I am a bioinformatician, so I work with biologists. I find it kind of surprising that biologists, though advanced in the ways of killing-and-fucking-up animals plants and bacteria, are often computer luddites. They'll cling to the version of Microsoft Office that they painstakingly learnt 25 years ago. The biologists will want to see the data in Excel. There they have all the graphing and sorting tools that they are familiar with.

And so I found myself adding a function at the end of my data-processing programs that parsed my data structures into a flat structure, and spat out the results in a sequential text file of Comma-Separated-Values. My biologist can then happily open up the CSV file in their beloved Microsoft Excel.

It eventually dawned on me that CSV was a superior format for data presentation for the simple reason that it's easier to understand data that has been parsed into a sequential table format, rather than as a nested format, even though nesting of data-structures a la JSON is more efficient.

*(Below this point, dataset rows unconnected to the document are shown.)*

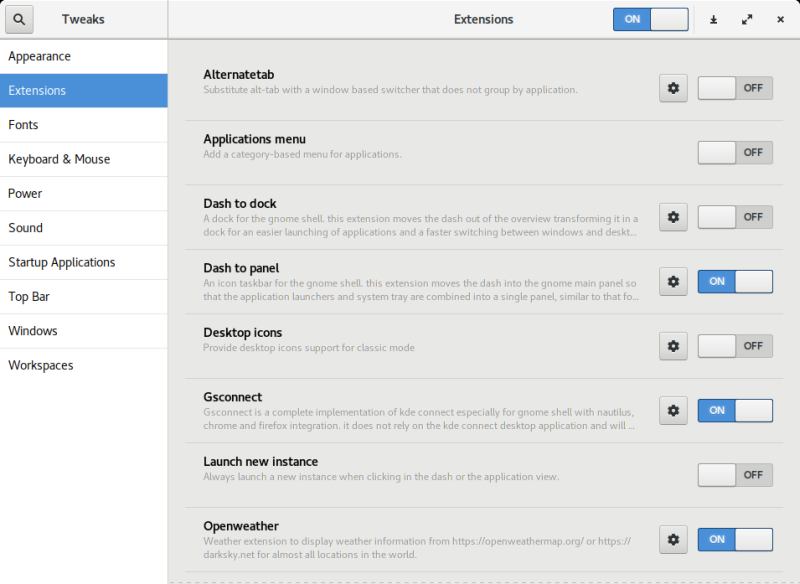Enable Launch new instance
The height and width of the screenshot is (584, 800).
[x=735, y=475]
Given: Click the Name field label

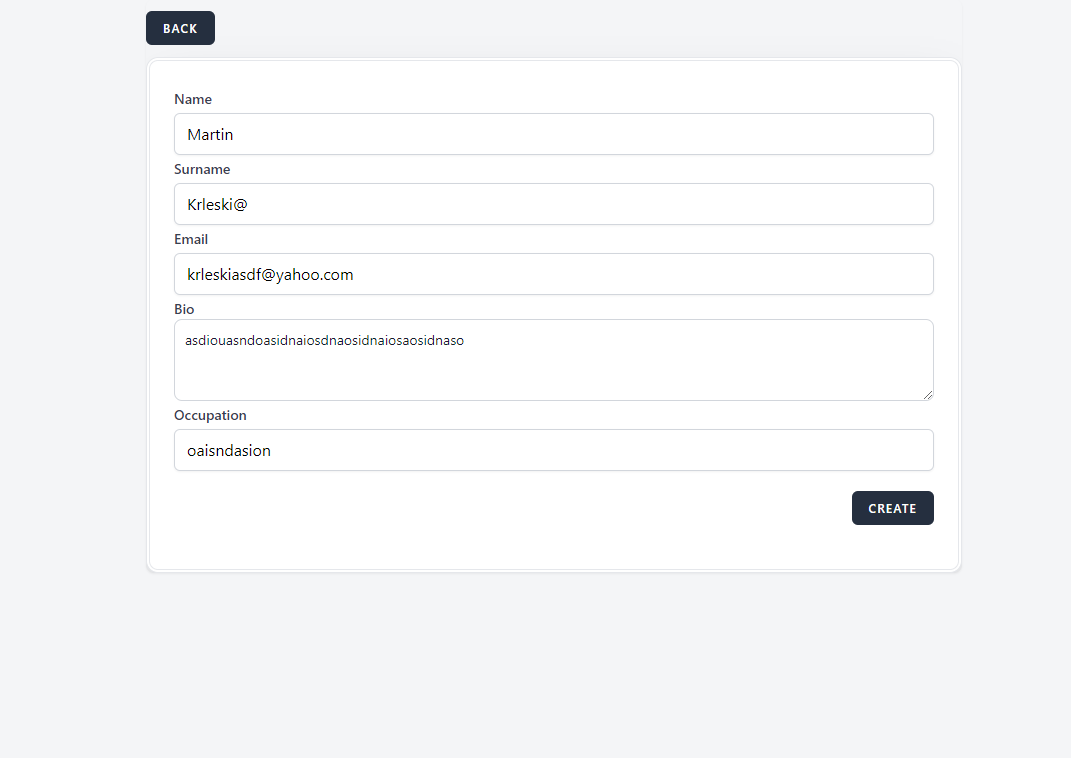Looking at the screenshot, I should pyautogui.click(x=193, y=99).
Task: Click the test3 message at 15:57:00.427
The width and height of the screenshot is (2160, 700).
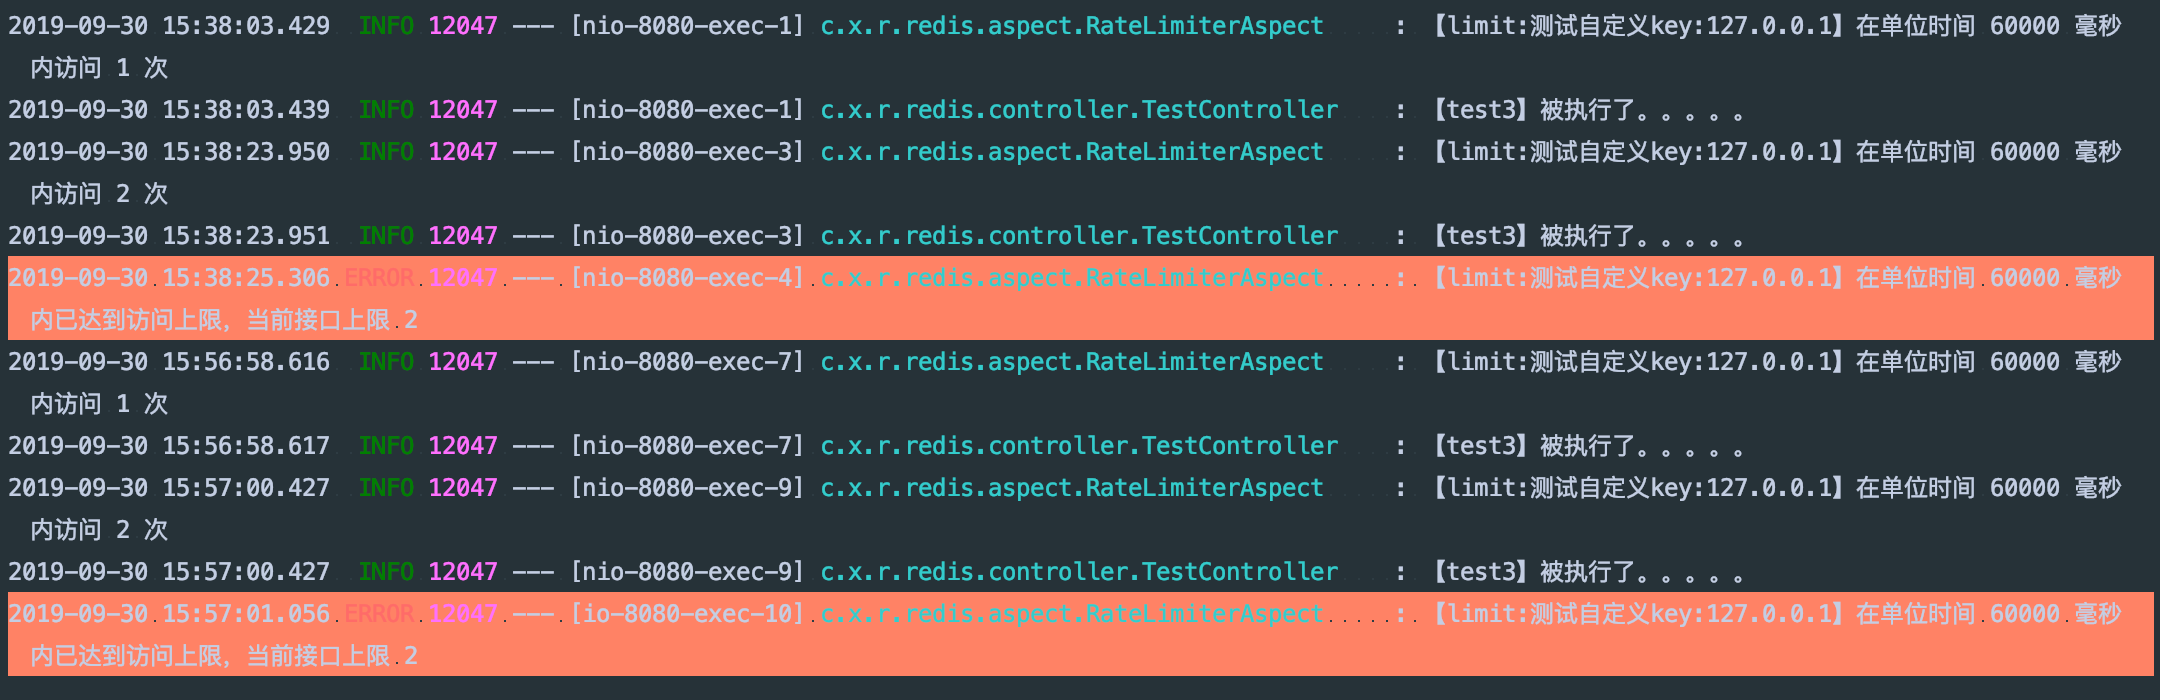Action: click(x=1588, y=572)
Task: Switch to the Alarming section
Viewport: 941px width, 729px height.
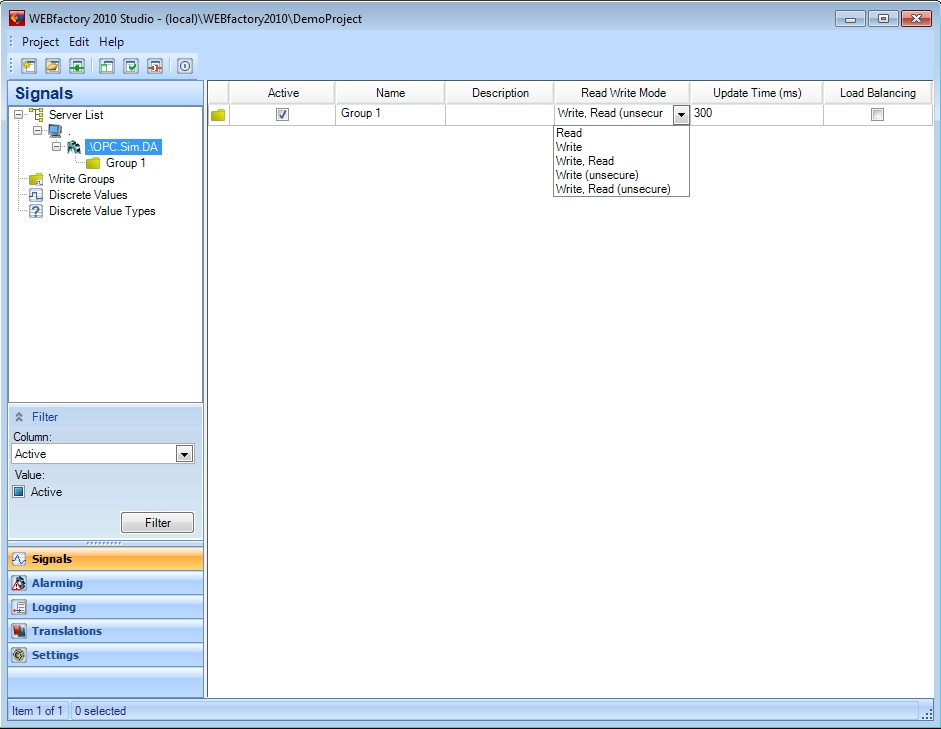Action: coord(57,583)
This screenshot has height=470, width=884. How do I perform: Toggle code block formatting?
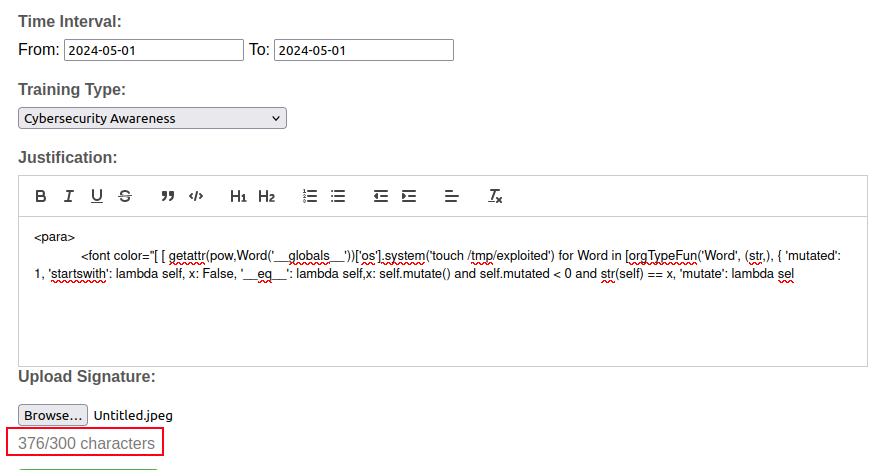pos(196,196)
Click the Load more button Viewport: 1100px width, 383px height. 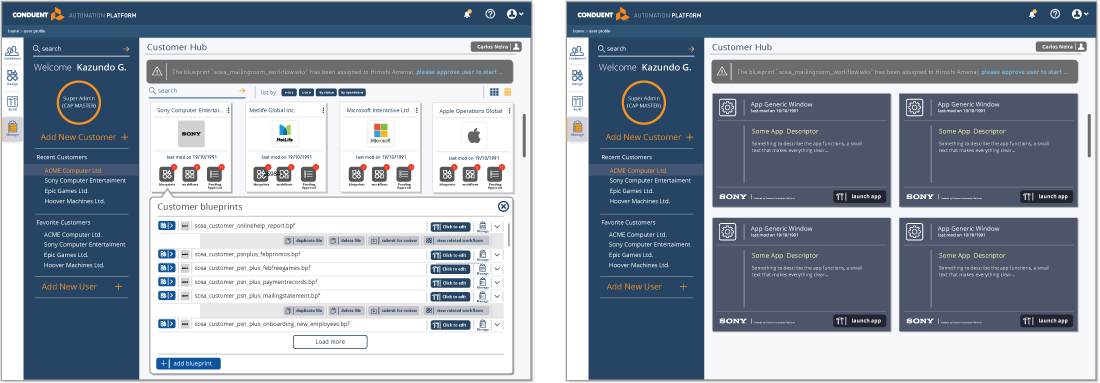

Some redundancy in columns, allows a tabular layout of the data, making it easier to explore the data, which really, is the whole point of science anyway.

And then I started dealing with really big data files, in JSON. That's when I realized the limit of JSON. The problem with JSON is that it is a nested data format. I've seen my laptop freeze as my standard JSON parser heroically trys to read in a 100 MB nested JSON data structure. It's just impossible to read it all in into memory. With really big data, I realize you need to read it in chunks at a time. Now there are fancy streaming services for JSON data formats, but no general solution. For streaming JSON to work, you will have to prestructure your JSON data format, adding index files and what not. I found it easier to just flatten everything into a sequential data structure and then ... I realized I was making a CSV file!

In order to manage large data files, it was just easier to convert large data to CSV file, so that I can read it back sanely – one line at a time. Indeed, to take advantage of cloud computing, you will have to flatten your data structure so that something like map-reduce can work upon it. And then I realized the irony – Microsoft Excel had it right all along.